With the development of archaeometry in the last decades and the spreading of new techniques, studying the provenience of artefacts has become common, especially for ceramic, rocks, metallic and glass objects. In general, the analysis of specific minerals and minor elements in the clay is used to assign an origin to ceramic objects. Concerning glass objects, it is usually minor and trace elements that can give such information, as well as the techniques employed to colour, opacify or make the glass transparent (Degryse et al. 2009, Bonnerot et al. 2015). Isotope and trace elements analyses, performed with X-ray emission spectrometry or other suitable techniques, are often employed to assign metallic or rock-based objects to a specific region or even in some cases to a specific mine or quarry (Chlouveraki et al. 2008, Fischer 2023). The identification of specific organic materials, for example with mass spectrometry, can also be used to establish the provenience of substances (Nardin et al. 2019). Finally, DNA and proteomic analysis of organic materials like parchment can sometimes hint at specific origins (Teasdale et al. 2015).

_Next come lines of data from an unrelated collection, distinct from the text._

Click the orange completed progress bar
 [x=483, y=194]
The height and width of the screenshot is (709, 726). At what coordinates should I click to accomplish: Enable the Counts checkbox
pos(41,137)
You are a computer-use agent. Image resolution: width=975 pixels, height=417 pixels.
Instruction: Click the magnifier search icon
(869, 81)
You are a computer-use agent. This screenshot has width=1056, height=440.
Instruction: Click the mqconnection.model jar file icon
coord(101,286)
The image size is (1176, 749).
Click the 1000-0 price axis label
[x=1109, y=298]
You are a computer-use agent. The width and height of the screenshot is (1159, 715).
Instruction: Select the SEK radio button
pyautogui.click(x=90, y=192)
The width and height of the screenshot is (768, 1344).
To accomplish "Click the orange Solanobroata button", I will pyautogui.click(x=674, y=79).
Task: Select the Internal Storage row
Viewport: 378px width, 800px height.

Similarly to other objects, manuscripts often possess characteristic material features that can be correlated with a certain geographic origin, author, scribe, or scriptorium. Here the work focuses on establishing such characteristic features in order to determine the origin of the manuscript. For example, recent analyses have identified the presence of a remarkably high amount of zinc in the inks used in Erfurt around the 13th-14th century. This may be indicative of the use of particular raw material in the region of Erfurt at that time (Hahn et al. 2007, Gordon et al. 2020, Nehring et al. 2021).